O'Malley says he could have been a contender
For the first time since the November election, Baltimore Mayor Martin O'Malley has said he believes he would have defeated Kathleen Kennedy Townsend in a Democratic gubernatorial primary.
In an interview a couple of weeks ago on John McLaughlin's PBS show, One on One, McLaughlin asked O'Malley: "If you had won -- if you had entered the race, do you think you would have won it?"
O'Malley: "Yes. And that was what was so ..."
McLaughlin: "Because you felt -- in your own words, you thought that the candidacy of Kathleen Townsend, her leadership was, quote-unquote, 'a vacuum?'"

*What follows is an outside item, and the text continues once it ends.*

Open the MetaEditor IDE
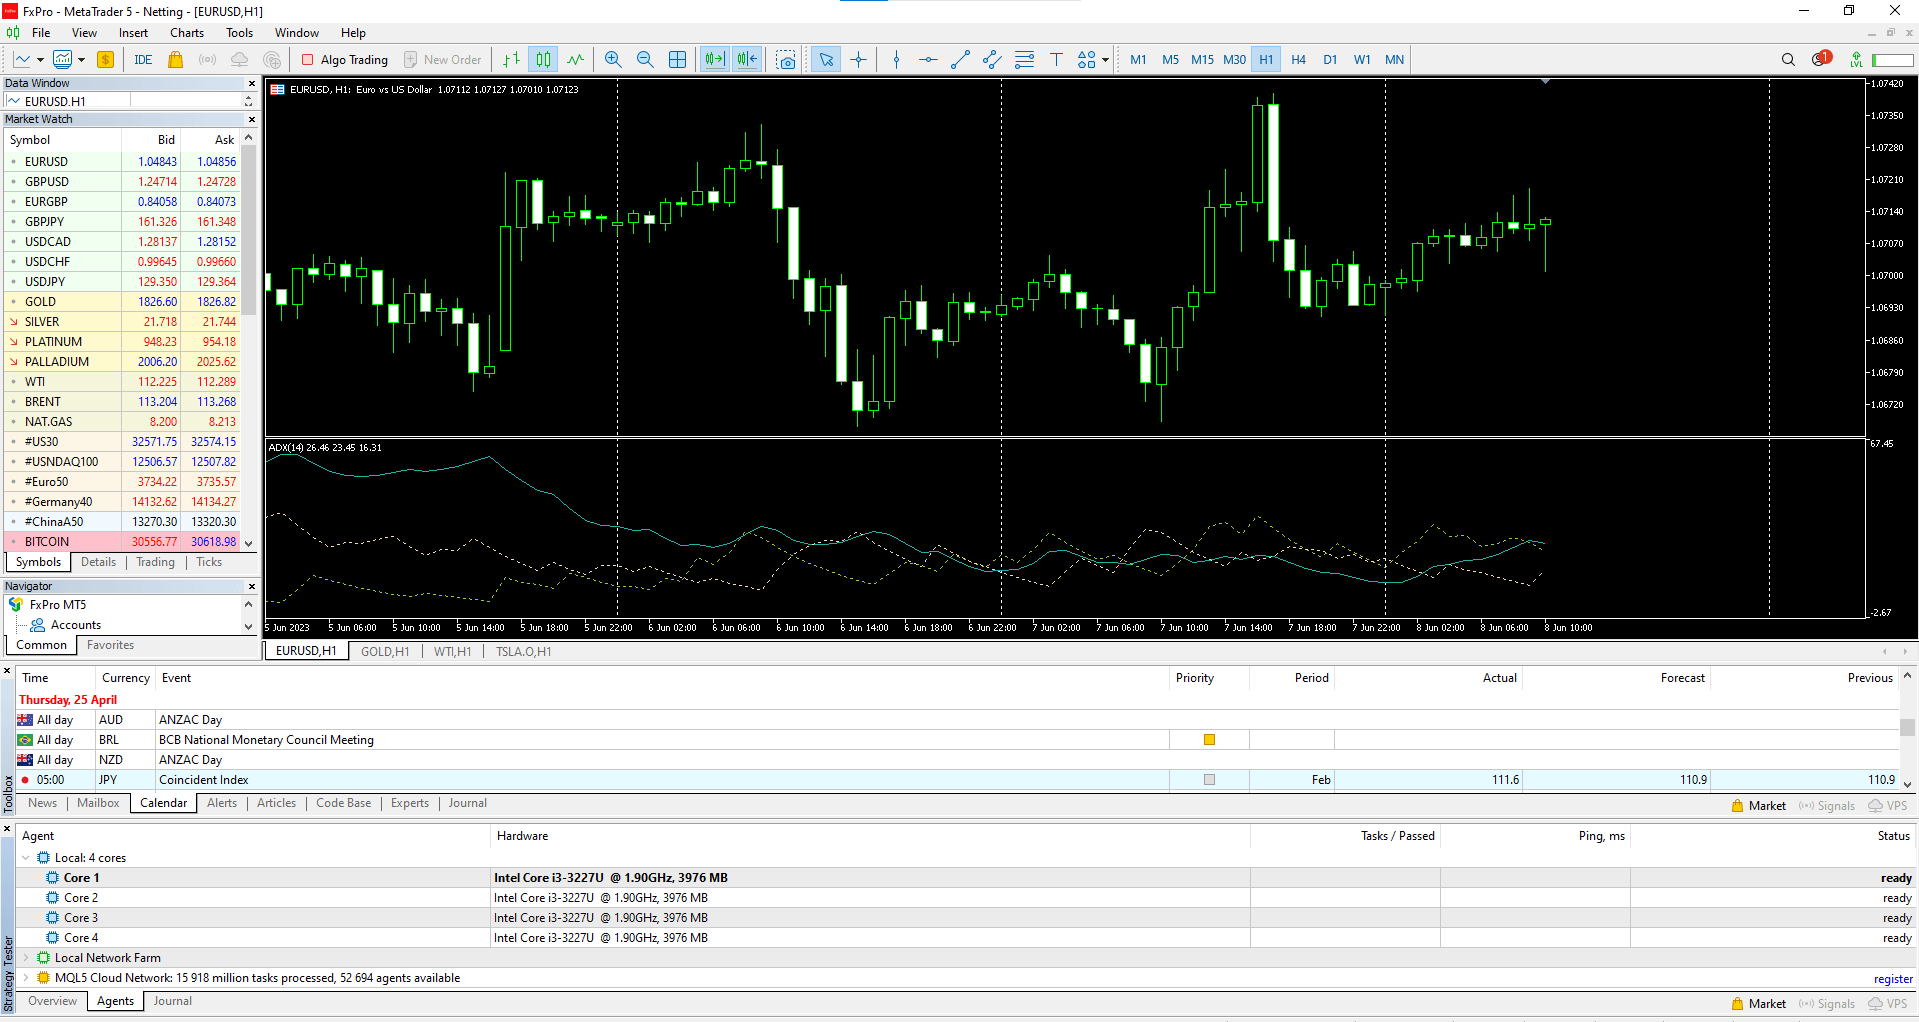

O'Malley: "I thought there was a vacuum of leadership in the Democratic Party. I thought that no one had articulated yet the sort of vision of what our state could be and the role that the City of Baltimore had in that state's future."

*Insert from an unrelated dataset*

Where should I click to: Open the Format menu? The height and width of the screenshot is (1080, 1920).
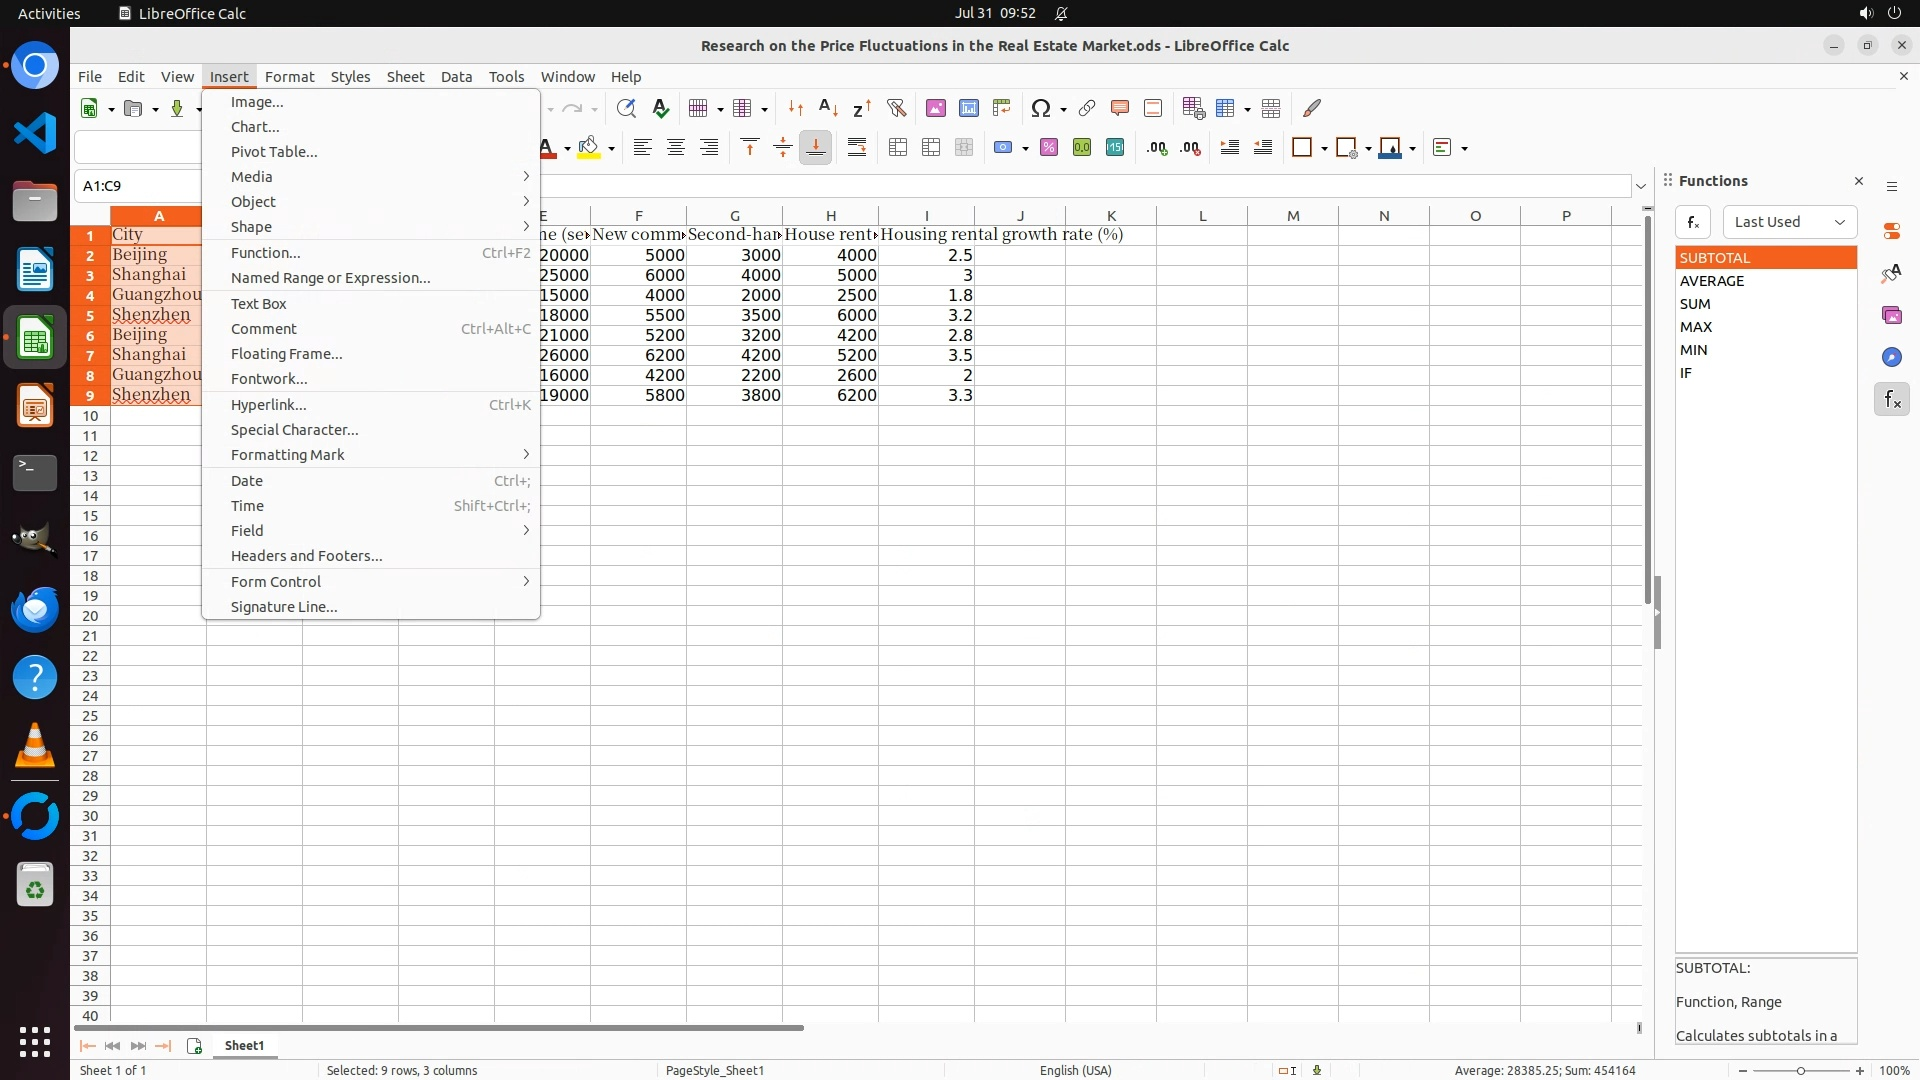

McLaughlin then probed his future: "In 2004, your mayor's term will be up. If you were offered the vice presidential slot on the ticket, would you take it?"
O'Malley laughed, and McLaughlin pressed him. "Would you accept it?"
O'Malley responded: "Depends on the day offered. [Laughs.] It depends on what this job is doing to me."
Police superintendent possibilities abound
At least three names are floating about to replace State Police Superintendent David B. Mitchell, a gubernatorial appointee.
One is Col. Douglas DeLeaver, chief of the Maryland Transit Administration Police, longtime Ehrlich friend, and father of Ehrlich spokeswoman Shareese N. DeLeaver.
The others are Del. Thomas E. Hutchins, a Charles County Republican and former state trooper, and Montgomery County Police Chief Charles Moose, whose face was broadcast worldwide during this fall's sniper crisis.
DeLeaver (the daughter) said yesterday her father had not met with Ehrlich to discuss the job. Neither have the others.
Ehrlich stewing over restaurant endorsement
Don't expect to see Ehrlich eating out anytime soon. How else to punish those ungrateful restaurateurs?
The Maryland Restaurant Association endorsed Townsend's candidacy, and the governor-elect remains hopping mad.
The association reasoned that Ehrlich's support of gambling could hurt its business, since casino restaurants could eat into their profits.
Last week Ehrlich called that logic "phony." As a congressman he repeatedly voted against raising the minimum wage, and considers himself a champion of small business.
How he will get revenge is unclear, but he seems bent on letting the restaurant people know he's unhappy. "Extremely disappointing," he said twice, slowly and menacingly.